In the wilderness God is sending up a tender shoot that will change everything. In fact, God will save the slaves in Babylon not with Moses, the Red Sea, plagues or Passovers. God will save Israel by the pen of a tolerant sharp-thinking, soft-hearted pagan king. Cyrus of Persia will decree religious tolerance. The captives, who want to, will go home and rebuild the temple with Cyrus’s protection, tribute, and blessing. Many will prefer to stay in Babylon! In fact, the best Torah scholars will stay in Babylon for a good long time, as Nehemiah builds walls and fails to learn much from Cyrus, the Lord’s servant, about tolerance. (Isaiah 45, Ezra)
But God was already saving Israel before Cyrus wrote the emancipation decree. The seeds of reformation lay in the temple rubble. Inside of exile, inside of Babylon, God does a new thing. Liberated from the semple sacrifice, a meager shoot, the tiniest blade of a flower, will push up from the rubble. It will grow to bless us today.

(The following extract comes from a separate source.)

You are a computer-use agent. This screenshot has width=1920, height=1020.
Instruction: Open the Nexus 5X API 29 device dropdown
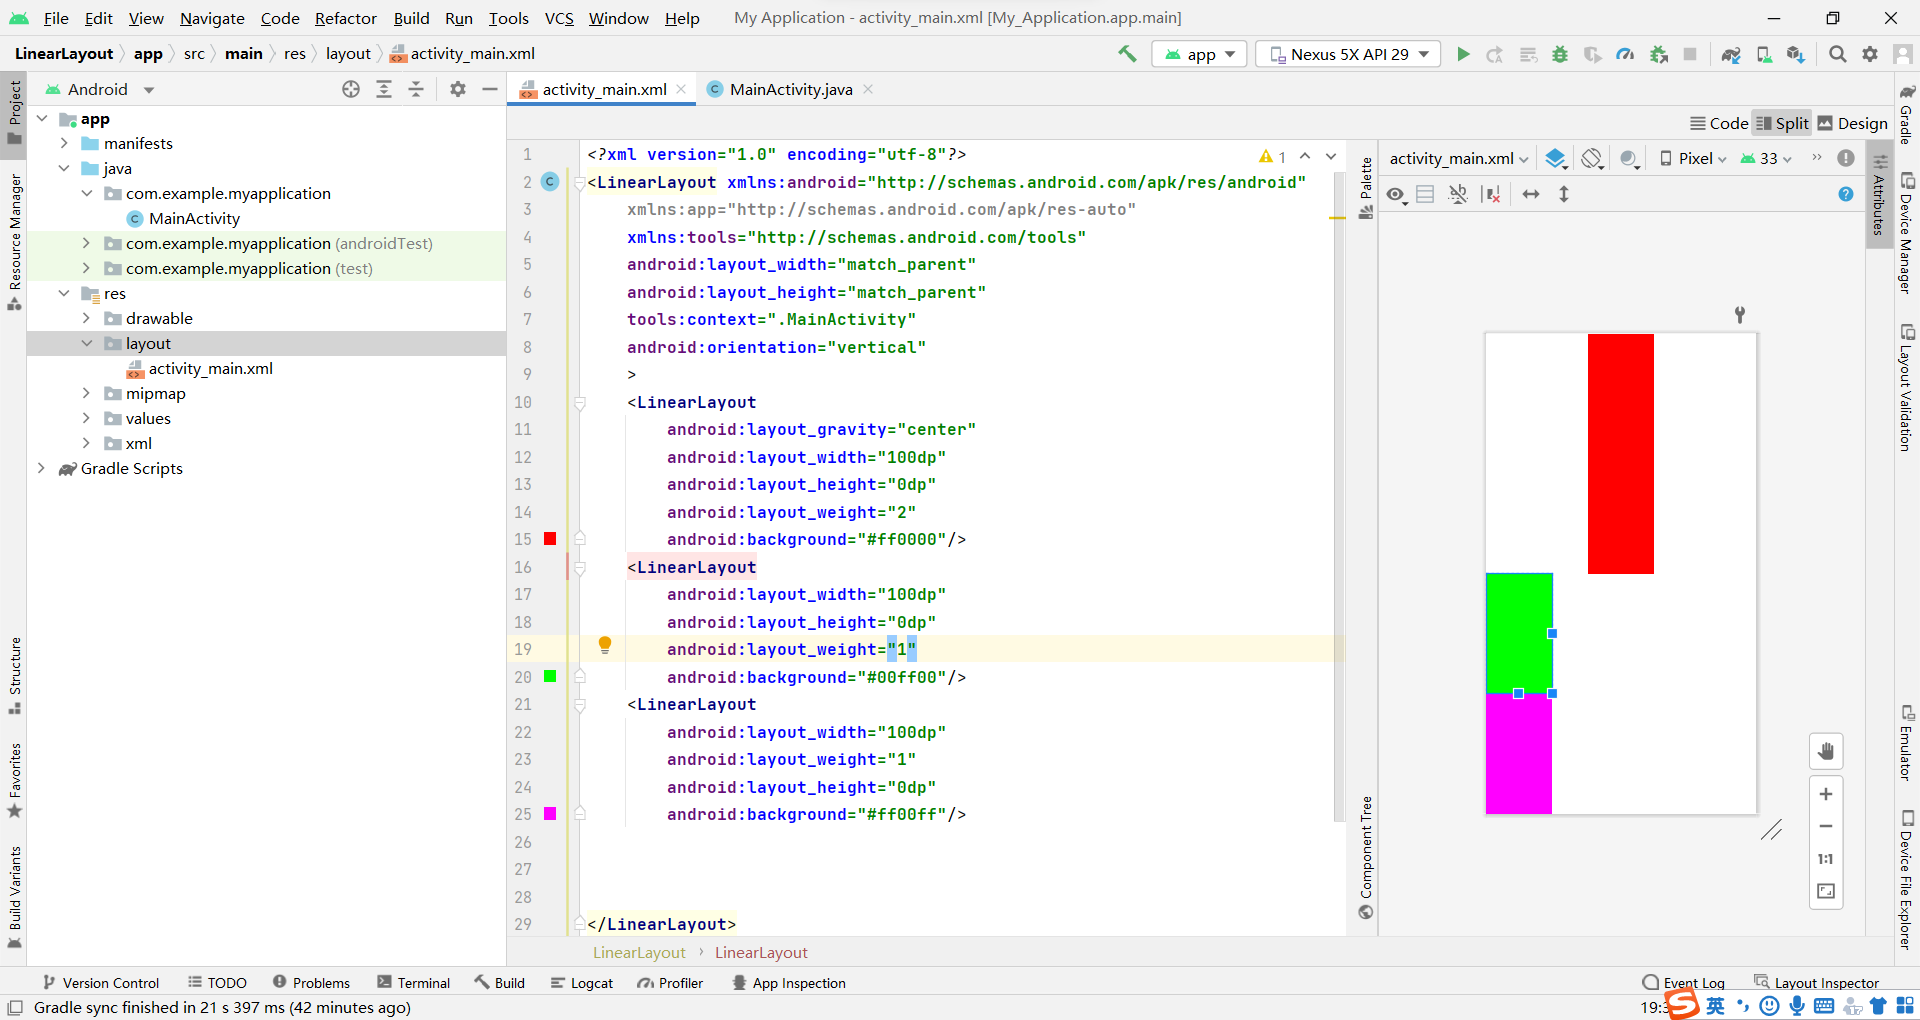click(x=1347, y=54)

It begins with ten people. The Synagogue congregation requires ten people. In the exile with the the temple down, we had a crisis of faith. What to do? What to do when we can no longer make temple sacrifices for our sins? Maybe we begin to understand faith more as a deep seated ethic, born inside us from love and grace. Maybe love of neighbor matters more than pious pageantry or religious rules. Maybe whenever two or three or ten of us gather together in prayer, service, and study, God shows up. (Matthew 18:30) Judaism shifts away from the Temple. Maybe in the midst of national humiliation, denominational destruction, and exile, God stirs the waters. God sends up shoots. God calls up prophets. God spreads out a spiritual movement rooted in love for God and love for neighbor – that is scriptural holiness, after all. Isaiah writes:
“The Lord says: What should I think about all your sacrifices?

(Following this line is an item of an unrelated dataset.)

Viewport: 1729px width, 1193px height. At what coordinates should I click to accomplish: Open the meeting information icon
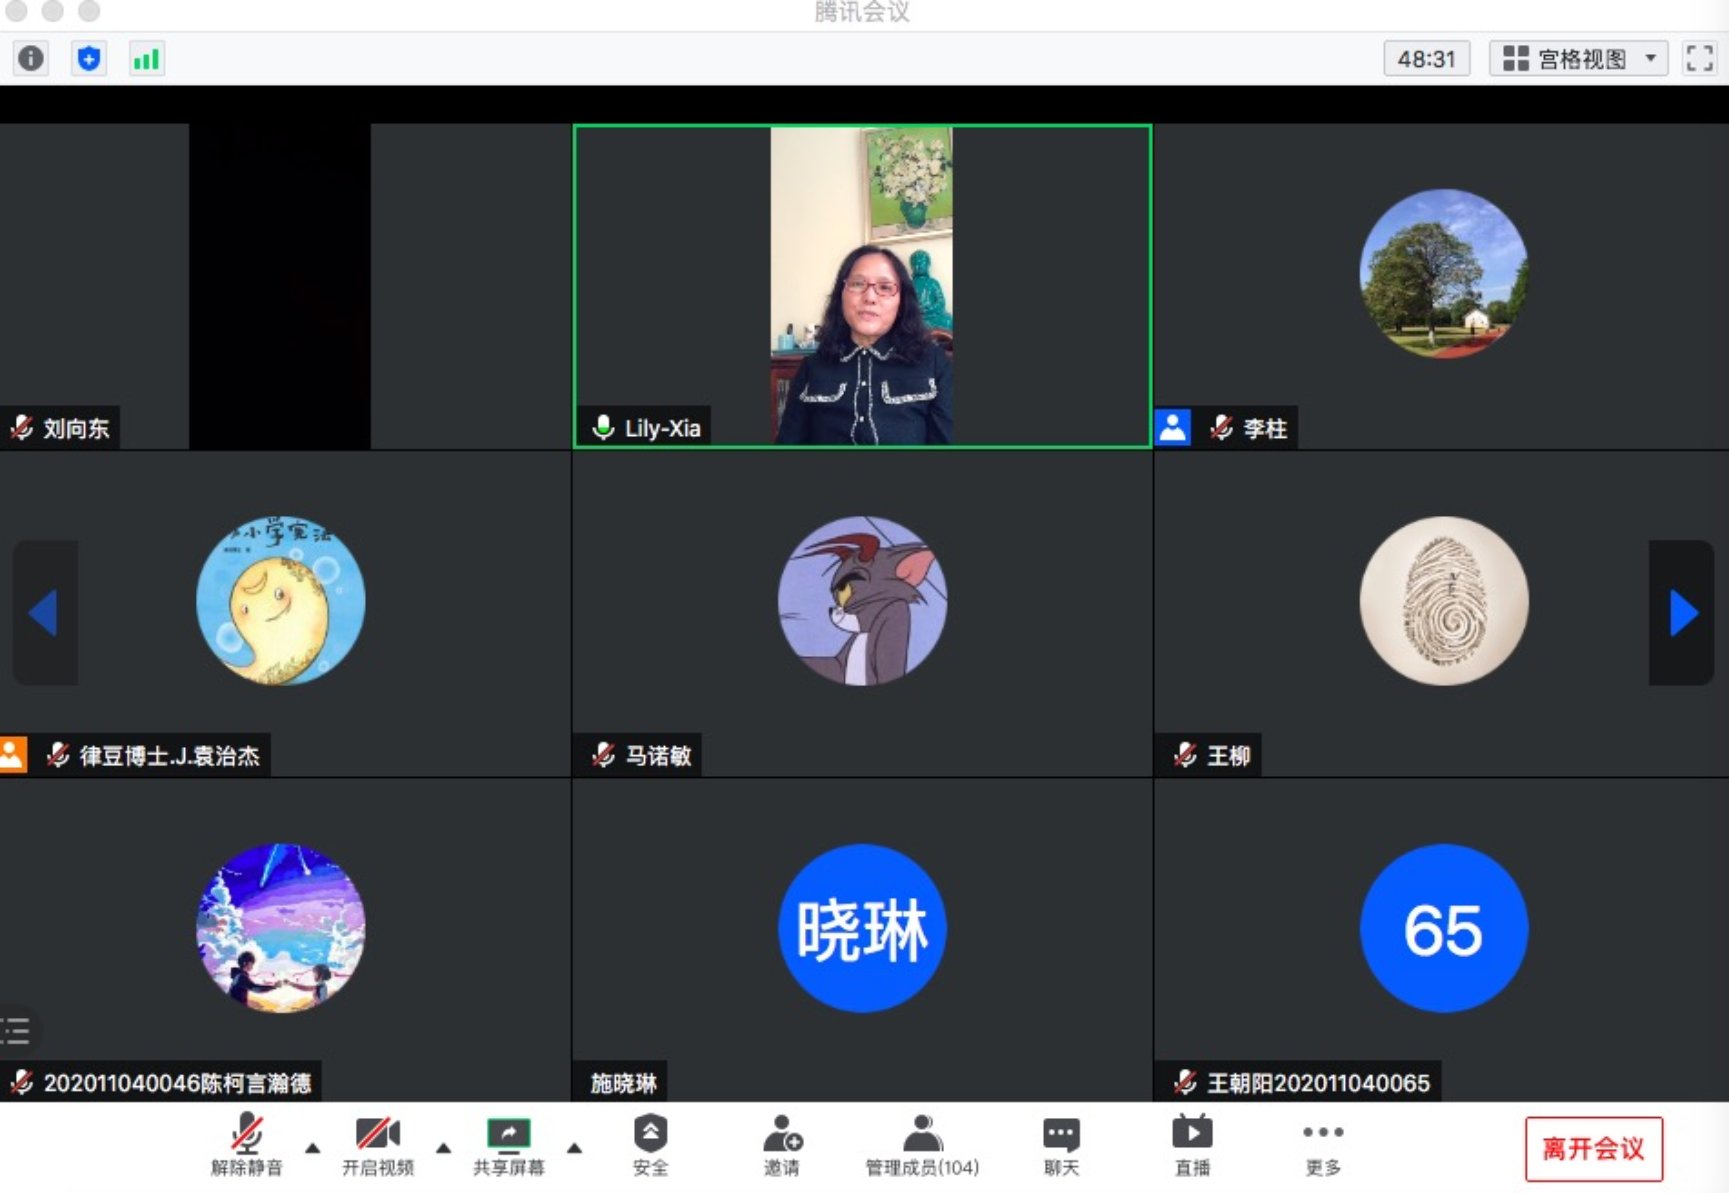coord(30,58)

I’m fed up with entirely burned offerings. Stop bringing worthless offerings.
Your incense repulses me. I can’t stand wickedness with celebration! I hate your festivals.
Your assemblies are a burden. Your hands are stained with blood. Wash up! Get clean!

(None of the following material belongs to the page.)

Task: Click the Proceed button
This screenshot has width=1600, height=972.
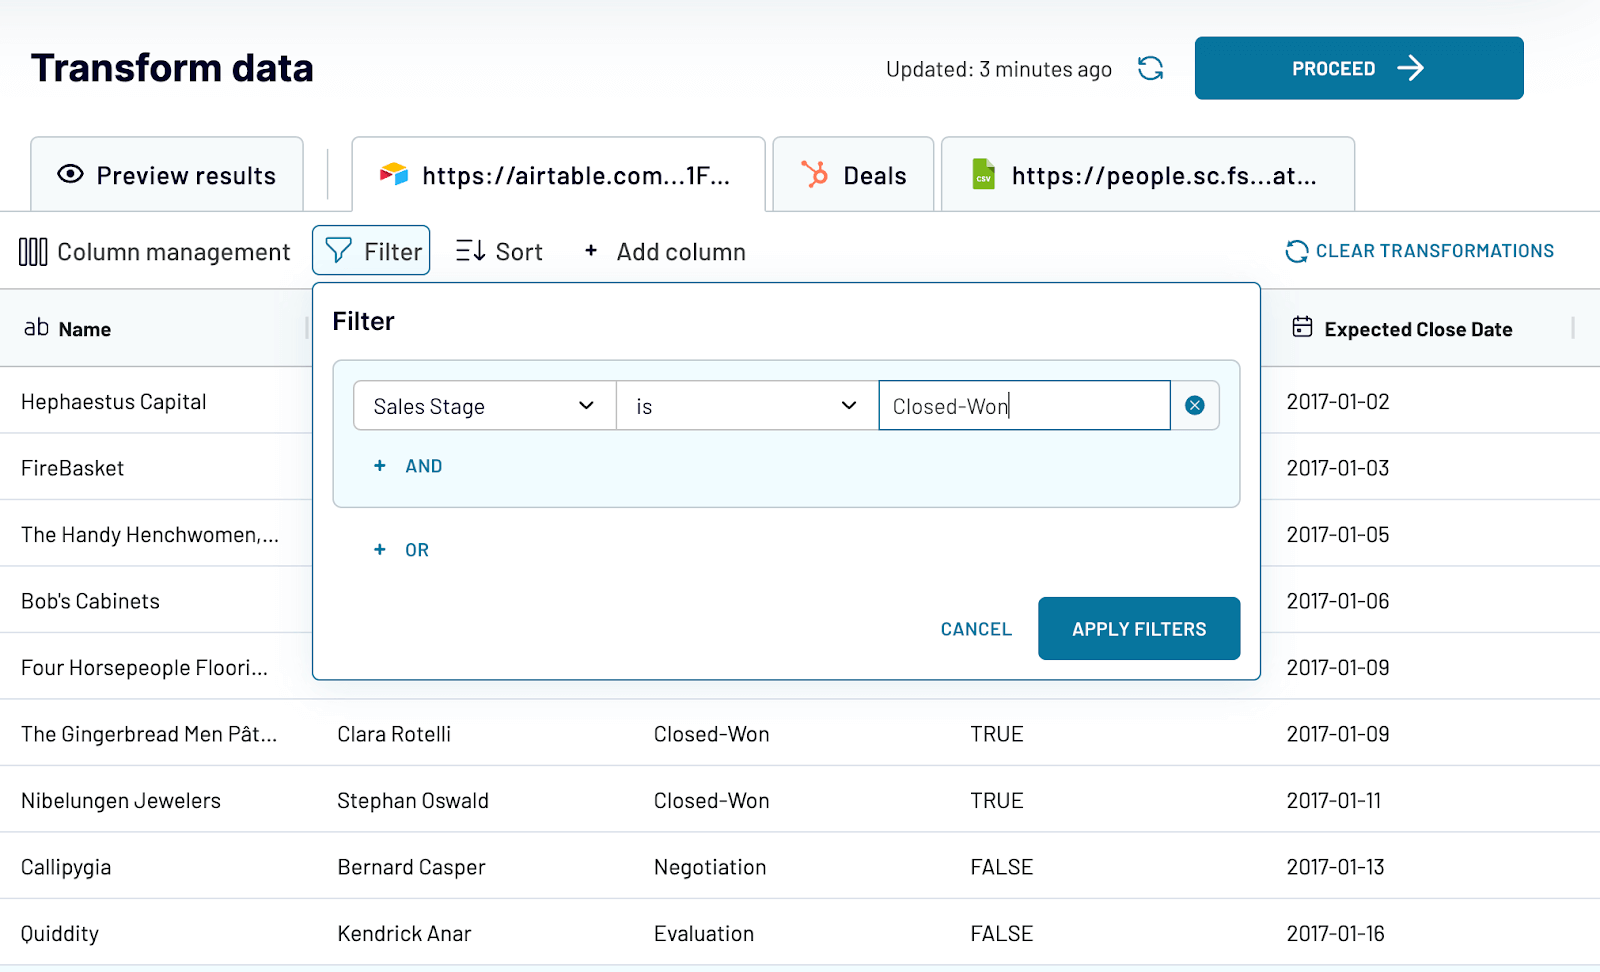Action: point(1357,67)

Remove your ugly deeds. Put an end to evil, injustice, oppression! Learn to do good:
seek justice: help the oppressed; defend the orphan; plead for the widow. (ch 1)
God is not locked up in a glorious past… I AM longs to show us new ways: don’t fear, I am with you. Look! I’m doing new things; they sprout up. Look right now, I’m making a way, water in the desert, paths in the wilderness. And the jackals and ostriches will honor me…
I love that image of ostriches honoring God. Those once named “unclean”, jackals and ostriches, now, dance, sing, and howl in praise. Ostriches are the weirdos of their family tree – created as a kind of non-binary bird. An ostrich egg is bigger than most birds – the size of two dozen chicken eggs. A full grown ostrich is six feet tall and 250 pounds. It has only two toes, not three, and the biggest eyes of any land animal. It can kick like a mule, and it’s kick can kill a lion. It never soars to the heavens, it wings only deploying like racing spoilers. When God does new things, birds like these sing their songs in the temple along with the shallows, sparrows, and nightingales. The jackals howling praise for a soft-hearted, forward-thinking, tolerant, pagan prince facilitates worship temple again! Who could have seen that coming? And the synagogue replaces the temple! Who could have seen that coming? Let us learn some dance moves from the ostrich, for I AM always does new things.
So in exile or uncertainty, let us get with two, three, or ten. Let us live justly, love mercy, and walk humbly with God. Let us not live in the glorious past and become blind to God’s work today for:
Right now, says the Lord – don’t fear, I have called you by name; you are mine.
I AM with you; I am the Lord your God, you are precious in my eyes,
I love you. Do not live in fear, I am with you.
Look! I’m doing new things; right now, I’m making new ways in the desert. Amen.